Fricking Flex Love!


#1

Just wanted to share some flex daily love. I’ve been using flex for 3 years . First year was a little rough, my yard was really mad at me and looked a bit stressed. Second year I made a few adjustments and learned a few things, and made sure users could adjust crop coefficient and have an easy lever to modify flex frequency. Yard looked good and I watered easily half of my neighbors. Third year I’ve finally found the flex zen and made it through the hottest month (July) again where I believe flex is tested for its true mettle. The cool months are easy because we have more leeway to screw it up. The hottest months (July/August) is where it’s do or die. I watered 5 times last August, which for most people watering every other day would be about 15 waterings.

This year I’m on track for 5 or less waterings in August. Watered August 1st and my next scheduled watering is August 15th(!) due to a few significant showers we’ve received.

Wanted to share some screenshots of my moisture graph and some yard pr0n. Also, my dirty little secret is that I use above ground hoses with impact sprinklers :wink: The irony is that the only stressed areas are due to poor/inefficient zone coverage.

I know some people will have different experiences, but just wanted to share mine. :cheers:




Real drip irrigation from scratch
#2

And you can say that three times fast! Right?:grinning:

Thanks for sharing pics. I’ll bet the neighbors are envious!


#3

Key for satisfaction is a reliable and accurate weather conditions data feed as closely matched to the Iro’s user as possible. And, that the user appreciates the effort required to find it, spends some time learning how to do it, and actually is successful.


#4

Yesterday, Sat., was a good example of flex daily operation.

My zone 3 was at 3% of Allowed Depletion at the end of the day on Fri. (Aug. 11th).

My flex daily schedule runs at 1 AM every day. When it thus ran the next day, on Sat. at 1 AM, it saw that 0.6" rain was forecasted some time that day during the 24 hour day. The ‘engine’ thus removed watering zone 3 from the day’s schedule.

This is exactly how the flex daily ‘engine’ is supposed to work.

It indeed rained 0.55" inches starting at about 5 PM on Sat. And so yesterday was a saved day - one for which watering was avoided (for zone 3).


#5

I was at the new TreeHouse location in Dallas yesterday ( https://tree.house/locations/dallas/ ).

They are prominently displaying Rachio’s Iro Gen 2 as the best sprinkler controller available for residential purposes.


#6

My friends pre-owned auto dealership is moving to a new location. Involved was considerable landscape work as required by the city.

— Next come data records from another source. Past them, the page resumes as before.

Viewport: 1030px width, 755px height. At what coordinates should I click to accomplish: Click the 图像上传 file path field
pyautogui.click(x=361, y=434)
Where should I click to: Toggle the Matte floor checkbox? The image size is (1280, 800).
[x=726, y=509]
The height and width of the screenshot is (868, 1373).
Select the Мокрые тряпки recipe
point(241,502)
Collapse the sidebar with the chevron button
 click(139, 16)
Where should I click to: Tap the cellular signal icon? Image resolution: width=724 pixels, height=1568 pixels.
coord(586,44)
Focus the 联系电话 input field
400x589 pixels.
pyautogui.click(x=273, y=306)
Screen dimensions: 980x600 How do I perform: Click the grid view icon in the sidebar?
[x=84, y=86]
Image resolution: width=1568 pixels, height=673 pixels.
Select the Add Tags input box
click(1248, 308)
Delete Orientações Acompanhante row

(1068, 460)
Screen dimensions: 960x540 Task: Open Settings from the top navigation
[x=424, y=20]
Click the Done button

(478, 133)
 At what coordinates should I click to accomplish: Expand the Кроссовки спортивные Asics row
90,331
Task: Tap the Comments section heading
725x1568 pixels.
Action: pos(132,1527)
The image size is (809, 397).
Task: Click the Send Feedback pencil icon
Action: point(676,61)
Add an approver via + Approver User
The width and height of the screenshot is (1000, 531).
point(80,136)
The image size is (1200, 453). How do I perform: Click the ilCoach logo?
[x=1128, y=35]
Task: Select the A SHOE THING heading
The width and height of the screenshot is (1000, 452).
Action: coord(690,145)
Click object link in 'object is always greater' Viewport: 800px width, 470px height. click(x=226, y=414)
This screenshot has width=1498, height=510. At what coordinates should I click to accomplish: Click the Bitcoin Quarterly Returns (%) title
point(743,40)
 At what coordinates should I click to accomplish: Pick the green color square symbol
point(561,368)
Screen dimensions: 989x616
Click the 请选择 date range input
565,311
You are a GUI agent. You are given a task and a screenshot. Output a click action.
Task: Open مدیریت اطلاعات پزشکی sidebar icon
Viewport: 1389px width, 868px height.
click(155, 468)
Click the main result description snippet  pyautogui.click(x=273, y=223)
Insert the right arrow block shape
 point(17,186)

The landscape contractor installed a Hunter I-Core controller for 15 valves. Some zones are spray heads, some are drip in grass areas, and some are drip in flower areas.

It’s set to run twice per day. Nothing fancier.

Don’t know if the contractor considered anything else, or if this is simply what the commercial guys use a lot.


#7

I’m in year two of flex watering and am also seeing amazing results, less water and the greenest lawn in the neighborhood in August. And in Texas, August is a real test of watering efficiently. Kudos to the developers!


#8

Thanks for sharing your experience. I would concur and my experience is similar with my Rachio controller. The first year was a bit rocky. This second year has been much better. Like you, it takes a bit of tweaking to get your particular situation right, but once the ‘sweet spot’ is determined, I’ve found my controller to be pretty much spot on. And, like you, I still have to water some ‘trouble spots’ by hand when it gets really hot and dry. Let’s face it, even irrigation zones, no matter how carefully laid out, have ‘micro-climates.’

Part of the difficulty I deal with is the irrigation system that I inherited with this home is set up with zones that don’t totally conform to the types plants the zone waters or the sun/shade situation they are in. I have to strike a balance. Also, my back yard, even though it is in mostly shade, has some huge trees that really suck up the moisture from the soil. Consequently, I have to set that zone as “Lots of Sun” even thought it’s mostly in shade.

Tweaking the crop coefficient and the allowed depletion have allowed me to have things watered at the appropriate times and amounts. Additionally, even though my front lawn is fairly level and I have the controller set for “clay soil”, I’ve also put it on “steep” terrain and “Smart Cycle” so I don’t get run off. Now irrigation is done more efficiently. There is definitely a learning curve to get things set up right and where you want them, but once that is achieved, the system works pretty much flawlessly.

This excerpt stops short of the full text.